El lugar reúne más de mil plantas tropicales pertenecientes a cientos de especies diferentes. Palmeras majestuosas, orquídeas delicadas, árboles notables, flores tropicales de colores vibrantes o plantas acuáticas componen un paisaje en perpetua evolución a lo largo de las estaciones.
Esta diversidad convierte al jardín en un verdadero conservatorio vegetal y en una formidable herramienta de concienciación para la preservación de la biodiversidad.
Una fauna discreta pero omnipresente

El Jardín de Balata no se limita a sus plantas. La riqueza de su vegetación también ofrece refugio a numerosas especies animales.
Los visitantes pueden observar colibríes libando en las flores tropicales, anolis trepando por las heliconias o incluso avistar la matoutou falaise, una araña endémica de Martinica perfectamente inofensiva.
El jardín constituye así un ecosistema vivo donde fauna y flora evolucionan en estrecha interacción. Esta biodiversidad contribuye en gran medida a la atmósfera pacífica e inmersiva que caracteriza la visita.
La copa de los árboles, una nueva forma de descubrir el jardín
A lo largo de su desarrollo, el Jardín de Balata ha sabido enriquecer la experiencia ofrecida a los visitantes, preservando al mismo tiempo el espíritu concebido por su fundador.
Una de las evoluciones más destacadas es la creación del recorrido por la copa de los árboles. Suspendidas entre los grandes caobos, las pasarelas ofrecen una perspectiva totalmente diferente del jardín.
Desde las alturas, los visitantes descubren la diversidad vegetal desde un nuevo ángulo, mientras disfrutan de panoramas excepcionales de los pitones de Carbet, la bahía de Fort-de-France y la selva tropical circundante.
Esta experiencia se ha convertido rápidamente en uno de los símbolos del Jardín de Balata.
Panoramas entre los más bellos de Martinica

Situado en las alturas de Fort-de-France, el jardín goza de una ubicación privilegiada.
A lo largo de la visita, varios miradores permiten admirar los relieves verdes del centro de la isla, las cumbres de los pitones de Carbet y una parte de la bahía de Fort-de-France.

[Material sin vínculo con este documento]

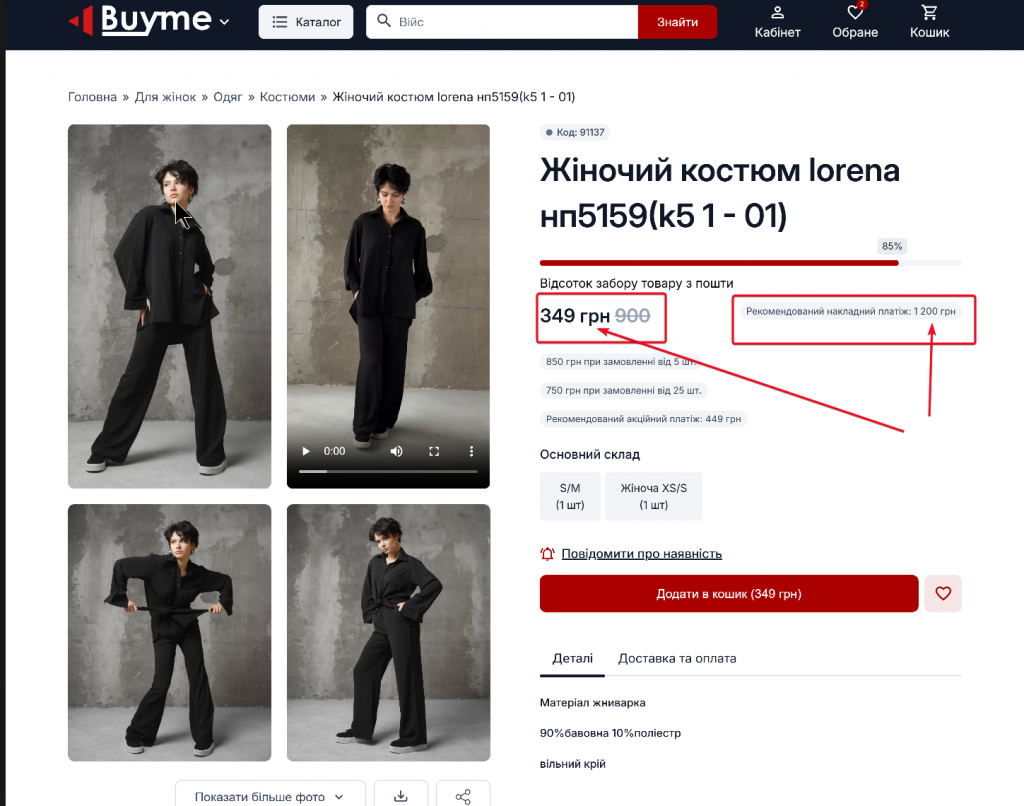Open video fullscreen mode
The image size is (1024, 806).
[434, 451]
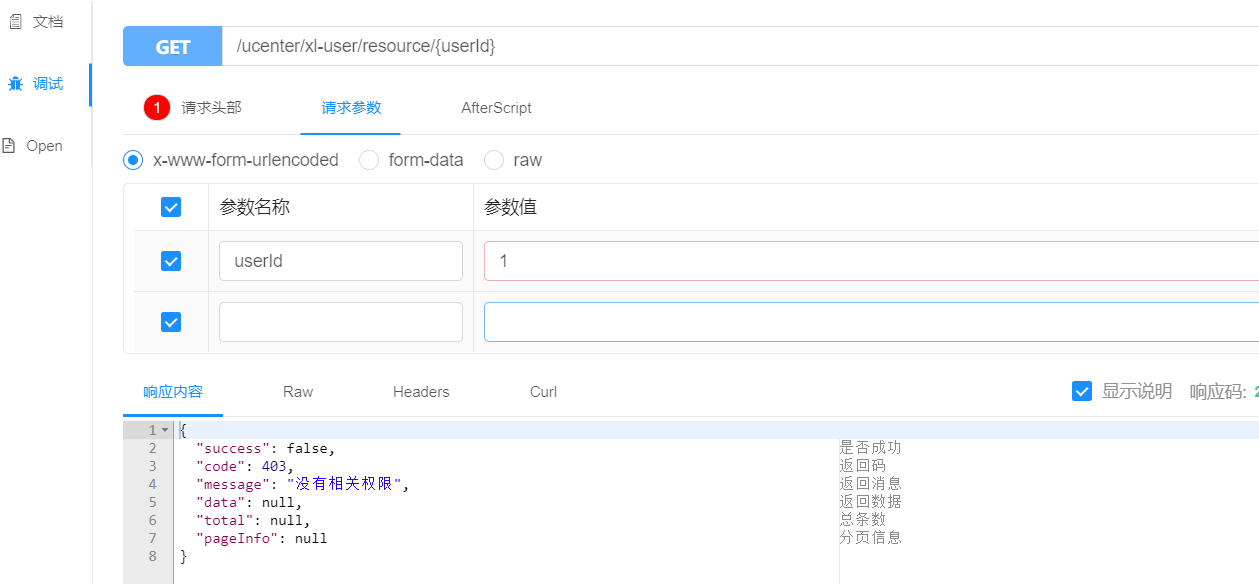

Este encuentro entre paisajes naturales y diseños paisajísticos contribuye plenamente a la reputación del lugar y a su éxito entre visitantes de todo el mundo.
Cuarenta años después, la misma pasión
40 años después de su apertura, el Jardín de Balata sigue evolucionando, manteniéndose fiel a la visión de Jean-Philippe Thoze.
Cada año, los equipos mantienen, enriquecen y valorizan este excepcional patrimonio vegetal para ofrecer a los visitantes una experiencia cada vez más inmersiva. Las nuevas plantaciones, las actividades y las acciones de sensibilización contribuyen a mantener vivo este lugar único.
Hoy, reconocido entre los jardines más notables del Caribe y apreciado por visitantes de todo el mundo, el Jardín de Balata continúa su historia con la misma ambición que en sus inicios: compartir la belleza del mundo vegetal y transmitir el asombro que la naturaleza proporciona.
Venga a celebrar los 40 años del Jardín de Balata
En 2026, el Jardín de Balata celebra cuatro décadas de pasión, transmisión y descubrimientos botánicos.
Tanto si es aficionado a la jardinería, apasionado de la naturaleza, amante del patrimonio martiniqués o simplemente siente curiosidad por descubrir uno de los lugares más emblemáticos de la isla, este año de aniversario es la ocasión ideal para redescubrir el jardín y su historia.
Cuarenta años después de su apertura, la aventura continúa.